Examples: Gold, silver, cigarettes.
• Flat money is used as money because of government decree.
It does not have intrinsic value.
Examples: Coins, currency, check deposits.

Banks can influence the quantity of demand deposits in the economy and the
money supply.
Banks and the Money Supply
• Reserves are deposits that banks have received but have not
loaned out.
• In a fractional-reserve banking system, banks hold a fraction of
the money deposited as reserves and lend out the rest.
• Reserve Ratio
The reserve ratio is the fraction of deposits that banks hold as
reserves.
Money Creation with Fractional-Reserve
Banking
• When a bank makes a loan from its reserves, the money supply
increases.
• The money supply is affected by the amount deposited in banks and the
amount that banks lent out.
*Deposits into a bank are recorded as both assets and liabilities
*The fraction of total deposits that a bank has to keep as reserves is
called the reserve ratio.
*Loans become an asset to the bank.
Money Creation with Fractional-Reserve
Banking
• When one bank loans money, that money is generally deposited into
another bank.
• This creates more deposits and more reserves to be lent out.
• When a bank makes a loan from its reserves, the money supply increases.
• How much money is eventually created in this economy?
• The money multiplier is the amount of money the banking system
generates with each dollar of reserves.
The Money Multiplier
• The money multiplier is the reciprocal of the reserve ratio:
• M = 1/R
• With a reserve requirement, R = 20% or 1/5
• The multiplier is 5
• The Federal bank has three tools in its monetary toolbox:
• Open-market operations
• Changing the reserve requirement
• Changing the discount rate
The Fed’s Tools of Monetary Control
• Open-Market Operations
• The Fed conducts open-market operations when it buys government bonds from
or sells government bonds to the public:
*When the Fed buys government bonds, the money supply increases.
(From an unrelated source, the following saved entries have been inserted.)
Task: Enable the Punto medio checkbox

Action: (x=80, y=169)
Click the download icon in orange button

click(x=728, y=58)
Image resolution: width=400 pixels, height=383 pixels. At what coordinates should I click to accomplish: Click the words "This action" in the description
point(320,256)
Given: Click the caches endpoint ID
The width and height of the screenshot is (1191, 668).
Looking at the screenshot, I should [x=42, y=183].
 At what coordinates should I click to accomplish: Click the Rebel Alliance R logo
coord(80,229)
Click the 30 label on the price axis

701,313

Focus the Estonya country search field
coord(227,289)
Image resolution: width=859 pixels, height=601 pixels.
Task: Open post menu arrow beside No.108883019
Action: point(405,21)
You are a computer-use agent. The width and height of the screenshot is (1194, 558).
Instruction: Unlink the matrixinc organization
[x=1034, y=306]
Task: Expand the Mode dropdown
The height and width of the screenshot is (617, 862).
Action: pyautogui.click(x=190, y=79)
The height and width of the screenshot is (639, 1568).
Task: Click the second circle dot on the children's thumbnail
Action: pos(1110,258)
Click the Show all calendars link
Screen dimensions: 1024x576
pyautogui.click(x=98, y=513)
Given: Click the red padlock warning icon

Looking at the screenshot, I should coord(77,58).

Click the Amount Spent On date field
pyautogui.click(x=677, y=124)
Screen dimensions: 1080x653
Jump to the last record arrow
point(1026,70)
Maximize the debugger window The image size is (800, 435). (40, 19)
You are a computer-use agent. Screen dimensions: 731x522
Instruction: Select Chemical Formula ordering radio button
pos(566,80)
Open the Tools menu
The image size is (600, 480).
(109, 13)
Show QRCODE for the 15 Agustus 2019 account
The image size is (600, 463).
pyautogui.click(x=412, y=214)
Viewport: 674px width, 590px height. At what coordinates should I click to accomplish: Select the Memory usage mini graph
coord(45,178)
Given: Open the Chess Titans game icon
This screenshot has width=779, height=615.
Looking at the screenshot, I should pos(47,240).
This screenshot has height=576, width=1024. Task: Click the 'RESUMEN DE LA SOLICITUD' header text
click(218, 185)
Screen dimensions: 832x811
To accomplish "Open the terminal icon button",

*The money supply decreases when the Fed sells government bonds.
• Reserve Requirements
• The Fed also influences the money supply with reserve requirements.
• Reserve requirements are regulations on the minimum amount of reserves that
banks must hold against deposits.
The Fed’s Tools of Monetary Control
• Changing the Reserve Requirement
• The reserve requirement is the amount (%) of a bank’s total reserves that may
not be loaned out.
*Increasing the reserve requirement decreases the money supply.
*Decreasing the reserve requirement increases the money supply.
• Changing the Discount Rate
• The discount rate is the interest rate the Fed charges banks for loans.
*Increasing the discount rate decreases the money supply.
*Decreasing the discount rate increases the money supply.